──────── Extracted material ────────

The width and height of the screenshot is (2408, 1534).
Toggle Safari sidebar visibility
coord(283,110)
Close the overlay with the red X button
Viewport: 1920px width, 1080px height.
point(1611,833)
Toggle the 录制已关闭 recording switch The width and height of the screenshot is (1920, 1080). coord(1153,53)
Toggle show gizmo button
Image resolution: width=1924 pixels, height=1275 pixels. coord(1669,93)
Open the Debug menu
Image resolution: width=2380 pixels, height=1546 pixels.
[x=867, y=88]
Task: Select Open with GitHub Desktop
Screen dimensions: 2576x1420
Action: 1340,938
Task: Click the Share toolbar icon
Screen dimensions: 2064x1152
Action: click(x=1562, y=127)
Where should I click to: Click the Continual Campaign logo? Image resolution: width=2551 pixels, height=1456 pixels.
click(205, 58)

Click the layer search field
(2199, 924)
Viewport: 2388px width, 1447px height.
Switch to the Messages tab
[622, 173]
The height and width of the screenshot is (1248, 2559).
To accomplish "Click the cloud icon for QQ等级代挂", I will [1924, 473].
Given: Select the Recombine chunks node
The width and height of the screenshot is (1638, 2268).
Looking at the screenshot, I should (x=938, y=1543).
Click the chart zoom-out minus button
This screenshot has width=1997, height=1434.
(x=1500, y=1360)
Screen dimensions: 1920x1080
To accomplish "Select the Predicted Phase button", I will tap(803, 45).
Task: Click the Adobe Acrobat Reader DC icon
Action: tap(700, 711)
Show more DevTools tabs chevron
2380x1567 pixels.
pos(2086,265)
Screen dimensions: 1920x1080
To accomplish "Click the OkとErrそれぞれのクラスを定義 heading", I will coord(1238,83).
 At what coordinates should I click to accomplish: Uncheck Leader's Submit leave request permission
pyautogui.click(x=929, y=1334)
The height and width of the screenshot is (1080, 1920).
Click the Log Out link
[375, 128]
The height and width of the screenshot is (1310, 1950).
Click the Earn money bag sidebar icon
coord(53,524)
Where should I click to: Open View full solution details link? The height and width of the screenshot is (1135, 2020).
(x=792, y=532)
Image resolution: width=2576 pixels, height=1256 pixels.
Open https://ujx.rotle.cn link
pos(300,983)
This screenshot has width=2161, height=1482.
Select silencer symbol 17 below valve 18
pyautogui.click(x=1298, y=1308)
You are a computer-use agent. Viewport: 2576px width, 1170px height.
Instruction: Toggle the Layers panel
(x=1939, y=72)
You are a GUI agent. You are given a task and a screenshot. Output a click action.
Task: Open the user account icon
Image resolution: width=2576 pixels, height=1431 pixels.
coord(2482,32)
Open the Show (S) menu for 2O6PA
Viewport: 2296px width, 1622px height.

────────

## Aim of the exercise
Search the entries for the word "with" and copy every line that has it.

## Answer area
Close the overlay with the red X button
Task: Select Open with GitHub Desktop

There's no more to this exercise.